We use Siddon-Jacobs ray tracing [15] to generate Digitally Reconstructed Radiographs (DRRs) from the above described data. For training, we equally sample DRRs on equidistant half-spheres around 51 CT volumes at distances of 80 cm, 60 cm, and 40 cm, between \(-90^\circ \) and \(90^\circ \) around all three co-ordinate axes. For validation, we generate 1000 DRRs with random rotation parameters within the bounds of the training data at 60 cm distance from the volumetric iso-centre. We trained on healthy volunteer data and tested on nine healthy and ten randomly selected pathological volumes (eight lung cancer and two spinal pathologies). Our approach is able to predict DRR transformations relative to the trained reference co-ordinate system with an average translation error of 106 mm and \(5.6^\circ \) plane rotation for healthy patients, and 130 mm and \(7.0^\circ \) average error for pathological patients. As X-Ray images are projective, the translation component is mostly degraded. A slice at 40 mm may appear identical to a slightly zoomed slice at 140 mm. Therefore, slice variation is based almost entirely on the orientation around the half-sphere. An example is shown in Fig. 4e and f.
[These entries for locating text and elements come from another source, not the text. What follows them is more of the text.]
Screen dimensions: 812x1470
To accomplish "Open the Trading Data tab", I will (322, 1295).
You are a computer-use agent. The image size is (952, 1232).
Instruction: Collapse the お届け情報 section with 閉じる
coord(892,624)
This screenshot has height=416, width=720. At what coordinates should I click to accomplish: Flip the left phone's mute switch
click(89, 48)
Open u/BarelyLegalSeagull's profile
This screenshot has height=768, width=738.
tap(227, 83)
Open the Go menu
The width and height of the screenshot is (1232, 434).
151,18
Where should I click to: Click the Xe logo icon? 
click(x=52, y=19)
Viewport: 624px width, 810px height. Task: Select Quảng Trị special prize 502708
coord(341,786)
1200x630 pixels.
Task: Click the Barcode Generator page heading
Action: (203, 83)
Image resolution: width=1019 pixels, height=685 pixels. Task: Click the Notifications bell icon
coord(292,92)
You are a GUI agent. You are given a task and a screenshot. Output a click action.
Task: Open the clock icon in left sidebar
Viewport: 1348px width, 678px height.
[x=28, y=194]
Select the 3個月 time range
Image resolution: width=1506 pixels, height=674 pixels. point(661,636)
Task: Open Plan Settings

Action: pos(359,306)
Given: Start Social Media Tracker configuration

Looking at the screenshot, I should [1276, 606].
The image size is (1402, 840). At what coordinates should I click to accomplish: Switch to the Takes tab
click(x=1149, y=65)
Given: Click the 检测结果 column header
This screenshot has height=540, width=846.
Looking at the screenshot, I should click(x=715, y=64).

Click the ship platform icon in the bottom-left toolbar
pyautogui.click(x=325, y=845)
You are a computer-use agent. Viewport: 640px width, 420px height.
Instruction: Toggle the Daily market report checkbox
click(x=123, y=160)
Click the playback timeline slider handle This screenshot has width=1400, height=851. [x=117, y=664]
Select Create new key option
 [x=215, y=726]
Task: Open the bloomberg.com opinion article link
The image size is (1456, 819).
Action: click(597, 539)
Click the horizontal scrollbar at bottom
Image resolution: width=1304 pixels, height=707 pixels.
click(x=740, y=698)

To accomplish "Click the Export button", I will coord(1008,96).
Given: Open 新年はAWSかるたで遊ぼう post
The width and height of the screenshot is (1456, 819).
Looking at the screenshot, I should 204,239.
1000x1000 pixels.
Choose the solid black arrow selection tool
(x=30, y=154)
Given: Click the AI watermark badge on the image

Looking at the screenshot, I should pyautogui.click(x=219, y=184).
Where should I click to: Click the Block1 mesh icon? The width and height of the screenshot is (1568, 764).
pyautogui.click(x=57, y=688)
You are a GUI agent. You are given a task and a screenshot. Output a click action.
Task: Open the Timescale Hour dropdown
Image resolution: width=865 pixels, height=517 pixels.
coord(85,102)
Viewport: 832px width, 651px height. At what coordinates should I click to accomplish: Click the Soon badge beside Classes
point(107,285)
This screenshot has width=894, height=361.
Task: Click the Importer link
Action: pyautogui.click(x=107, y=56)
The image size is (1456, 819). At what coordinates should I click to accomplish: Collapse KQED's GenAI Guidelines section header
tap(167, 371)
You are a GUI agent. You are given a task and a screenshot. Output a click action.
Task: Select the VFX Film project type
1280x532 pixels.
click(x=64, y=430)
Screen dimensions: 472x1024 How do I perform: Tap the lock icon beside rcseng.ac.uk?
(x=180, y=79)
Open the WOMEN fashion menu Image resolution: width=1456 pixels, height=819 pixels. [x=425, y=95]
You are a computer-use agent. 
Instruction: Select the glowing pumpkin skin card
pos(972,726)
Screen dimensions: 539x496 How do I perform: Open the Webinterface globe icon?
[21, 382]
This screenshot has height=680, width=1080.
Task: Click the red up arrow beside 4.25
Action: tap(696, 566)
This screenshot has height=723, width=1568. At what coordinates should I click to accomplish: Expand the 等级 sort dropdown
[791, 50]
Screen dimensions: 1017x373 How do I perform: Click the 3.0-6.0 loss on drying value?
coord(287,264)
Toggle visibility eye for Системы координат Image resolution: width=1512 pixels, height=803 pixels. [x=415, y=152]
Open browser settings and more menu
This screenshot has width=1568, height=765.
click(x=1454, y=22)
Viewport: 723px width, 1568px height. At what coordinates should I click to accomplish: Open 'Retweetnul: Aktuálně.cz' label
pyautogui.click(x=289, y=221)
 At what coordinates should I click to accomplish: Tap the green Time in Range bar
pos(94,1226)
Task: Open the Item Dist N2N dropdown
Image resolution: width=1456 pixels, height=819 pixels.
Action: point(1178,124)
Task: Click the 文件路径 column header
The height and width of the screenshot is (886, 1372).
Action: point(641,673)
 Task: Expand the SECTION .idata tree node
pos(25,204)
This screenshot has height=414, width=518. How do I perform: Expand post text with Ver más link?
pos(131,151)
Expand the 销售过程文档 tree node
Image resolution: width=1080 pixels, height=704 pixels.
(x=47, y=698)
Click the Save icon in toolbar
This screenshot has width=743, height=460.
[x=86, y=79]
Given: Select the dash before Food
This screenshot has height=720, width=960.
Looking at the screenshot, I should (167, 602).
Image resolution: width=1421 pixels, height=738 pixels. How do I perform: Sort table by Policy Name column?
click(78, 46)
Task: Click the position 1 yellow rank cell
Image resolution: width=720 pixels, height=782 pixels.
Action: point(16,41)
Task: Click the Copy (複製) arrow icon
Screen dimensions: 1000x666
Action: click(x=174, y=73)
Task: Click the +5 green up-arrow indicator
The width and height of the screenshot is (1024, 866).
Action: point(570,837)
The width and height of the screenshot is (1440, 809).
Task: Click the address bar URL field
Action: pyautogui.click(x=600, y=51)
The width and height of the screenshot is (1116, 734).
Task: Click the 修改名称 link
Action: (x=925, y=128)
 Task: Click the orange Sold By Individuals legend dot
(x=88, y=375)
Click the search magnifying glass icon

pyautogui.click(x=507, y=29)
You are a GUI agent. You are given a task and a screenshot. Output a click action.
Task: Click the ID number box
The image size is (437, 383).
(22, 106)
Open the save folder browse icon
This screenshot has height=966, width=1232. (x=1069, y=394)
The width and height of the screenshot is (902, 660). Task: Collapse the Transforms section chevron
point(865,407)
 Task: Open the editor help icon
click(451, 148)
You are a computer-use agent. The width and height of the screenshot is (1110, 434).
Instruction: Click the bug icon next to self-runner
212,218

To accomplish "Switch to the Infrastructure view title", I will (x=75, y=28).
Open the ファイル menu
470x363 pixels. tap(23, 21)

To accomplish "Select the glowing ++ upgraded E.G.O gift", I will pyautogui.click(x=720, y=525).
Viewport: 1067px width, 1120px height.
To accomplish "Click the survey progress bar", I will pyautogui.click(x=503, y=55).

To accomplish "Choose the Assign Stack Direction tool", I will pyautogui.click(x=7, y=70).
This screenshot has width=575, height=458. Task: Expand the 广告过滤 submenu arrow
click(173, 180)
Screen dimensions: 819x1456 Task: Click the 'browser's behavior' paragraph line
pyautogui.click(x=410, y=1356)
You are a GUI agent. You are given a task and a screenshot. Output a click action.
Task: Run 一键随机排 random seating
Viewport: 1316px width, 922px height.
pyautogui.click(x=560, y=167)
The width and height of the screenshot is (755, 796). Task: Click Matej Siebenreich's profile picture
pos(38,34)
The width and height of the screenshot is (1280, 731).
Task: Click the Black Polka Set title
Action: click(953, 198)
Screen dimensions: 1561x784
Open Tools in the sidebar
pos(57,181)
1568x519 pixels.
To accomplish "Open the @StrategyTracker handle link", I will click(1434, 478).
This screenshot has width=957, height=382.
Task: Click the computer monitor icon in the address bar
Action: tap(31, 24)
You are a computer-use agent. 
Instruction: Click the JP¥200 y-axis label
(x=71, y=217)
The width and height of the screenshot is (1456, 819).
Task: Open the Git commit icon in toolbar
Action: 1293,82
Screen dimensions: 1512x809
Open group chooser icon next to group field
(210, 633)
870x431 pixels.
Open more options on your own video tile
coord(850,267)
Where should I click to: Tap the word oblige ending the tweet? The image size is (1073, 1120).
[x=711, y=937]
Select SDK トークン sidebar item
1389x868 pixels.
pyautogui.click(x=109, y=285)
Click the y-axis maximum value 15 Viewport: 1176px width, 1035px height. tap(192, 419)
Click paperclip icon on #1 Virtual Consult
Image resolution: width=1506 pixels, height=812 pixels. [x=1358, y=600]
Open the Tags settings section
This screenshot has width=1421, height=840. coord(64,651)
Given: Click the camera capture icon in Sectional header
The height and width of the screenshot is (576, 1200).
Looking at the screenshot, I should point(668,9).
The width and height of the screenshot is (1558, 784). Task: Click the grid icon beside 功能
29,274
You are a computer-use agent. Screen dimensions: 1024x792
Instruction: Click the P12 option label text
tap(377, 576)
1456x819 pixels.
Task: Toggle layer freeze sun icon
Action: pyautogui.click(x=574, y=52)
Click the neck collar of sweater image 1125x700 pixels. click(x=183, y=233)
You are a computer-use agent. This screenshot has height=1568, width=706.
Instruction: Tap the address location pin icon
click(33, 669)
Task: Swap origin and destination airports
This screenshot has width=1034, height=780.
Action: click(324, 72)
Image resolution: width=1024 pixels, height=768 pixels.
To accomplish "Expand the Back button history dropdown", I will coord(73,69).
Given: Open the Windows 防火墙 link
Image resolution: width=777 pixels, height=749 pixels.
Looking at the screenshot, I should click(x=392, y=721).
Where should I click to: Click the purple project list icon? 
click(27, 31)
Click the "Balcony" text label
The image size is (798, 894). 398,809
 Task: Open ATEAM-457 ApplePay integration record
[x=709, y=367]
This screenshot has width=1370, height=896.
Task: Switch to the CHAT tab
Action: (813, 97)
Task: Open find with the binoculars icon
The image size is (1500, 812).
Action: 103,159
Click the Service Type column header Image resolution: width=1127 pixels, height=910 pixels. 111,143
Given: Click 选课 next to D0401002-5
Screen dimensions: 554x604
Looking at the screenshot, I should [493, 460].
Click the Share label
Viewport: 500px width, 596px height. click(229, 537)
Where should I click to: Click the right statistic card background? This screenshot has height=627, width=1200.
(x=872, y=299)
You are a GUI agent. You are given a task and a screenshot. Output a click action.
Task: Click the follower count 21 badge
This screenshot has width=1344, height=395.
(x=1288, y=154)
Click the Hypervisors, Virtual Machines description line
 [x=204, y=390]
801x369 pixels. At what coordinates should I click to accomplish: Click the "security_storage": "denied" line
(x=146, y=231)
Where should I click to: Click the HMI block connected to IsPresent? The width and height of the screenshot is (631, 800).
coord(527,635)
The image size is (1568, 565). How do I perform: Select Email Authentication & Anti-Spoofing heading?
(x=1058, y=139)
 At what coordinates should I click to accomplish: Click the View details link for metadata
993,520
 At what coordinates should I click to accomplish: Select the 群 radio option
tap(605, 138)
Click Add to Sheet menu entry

Discussion and Conclusion: We have presented a method that is able to predict slice transformations relative to a canonical atlas co-ordinate system. This allows motion compensation for highly motion corrupted scans, e.g., MRI scans of very young fetuses. It allows to incorporate all images that have been acquired during examination and temporal proximity is not required for good initialisation of intensity-based registration methods as it is the case in state-of-the-art methods. We have shown that our method performs remarkably well for fetal brain data in presence of surrounding tissue and without organ specific training for low-dose thorax CT data and X-Ray to CT registration.

One limitation of our method is that SVRNet requires images to be formatted in the same way the network is trained on. This includes identical intensity ranges, spacing and translation offset removal and can be achieved with simple pre-processing methods. Furthermore, SVRNet has to be trained for a specific scenarios (e.g., MRI T1, T2, X-Ray exposure, etc.). However, we show that the training region does not need to be delineated accurately and that our method is not restricted with respect to the used imaging modality and scenario.

Another limiting factor is organ symmetry, which is still an unsolved problem. This contributed the most errors throughout the experiments. ROI oversampling and automatic outlier rejection can mitigate this in real-world scenarios.